That's just you. Don't assume everyone disables HT, most don't because it helps compute bound algos.
I'm still not sure what HT has to do with this. Whether it's on or off doesn't really matter since we're talking E5 CPUs and xmrig. Every E5 -EP CPU from v1 to v4 is the same in regards to cache sizes: 256KB L2 per every core, and 2+MB L3 per every core. It's like this for literally every single E5 Xeon: Sandy Bridge-EP (v1), Ivy Bridge-EP (v2), Haswell-EP (v3) and Broadwell-EP (v4) - only Skylake has brought change to this, but that's also when they dropped "E5" name. So when we're talking E5 Xeons, they're all the same and they're all limited by L2 cache. L3 cache is basically irrelevant, yet everyone and their mom keeps talking about 2MB of L3 cache like it matters - it doesn't.
Whether by design or by coincidence most CPUs have around 2MB of cache per physical core
But they don't. 99% of E5 CPUs have exactly 2.5MB of L3 cache per core, not 2MB, only a few oddballs like E5-1650 or E5-4607 have 2MB per core. Some have even 3+ MB of L3 per core, like E5-2667v2, 2673v2, 2687wv2 etc. It doesn't matter anyway, cause all of them are limited by L2 cache size: it's 256KB per physical core, and therefore number of threads for the miner is exactly the same as the number of physical cores.
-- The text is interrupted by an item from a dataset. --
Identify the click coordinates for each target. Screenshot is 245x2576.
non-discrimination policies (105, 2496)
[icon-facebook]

The number of physical cores is irrelevant, it's the number of miner threads, whether HT is enabled or not.
The number of physical cores is not irrelevant, it's everything actually, cause each miner's thread needs 256KB of L2, and all E5 CPUs have only 256KB of L2 per physical core. Which means that if it's a 6-core CPU, then it's gonna be 6 threads in the miner, if it's a 10-core, then it's 10 miner threads etc. Even though almost all of them have 2.5MB of L3 per core, and some have even more (like those 8-cores with 3.125MB per core) - it doesn't matter cause they're all still limited by L2. A 10-core E5-2680v2 has 25MB of L3 cache, so if one would blindly follow the "2MB of L3 per thread" rule, and tried to run 12 threads - the hashrate would not be higher than with 10 threads. Same with something like E5-2667v2 - it also has 25MB of L3 cache, so up to 12 miner threads is ok then? No - like every other E5, it's limited by L2, and thus the highest hashrate is gonna be with 8 threads.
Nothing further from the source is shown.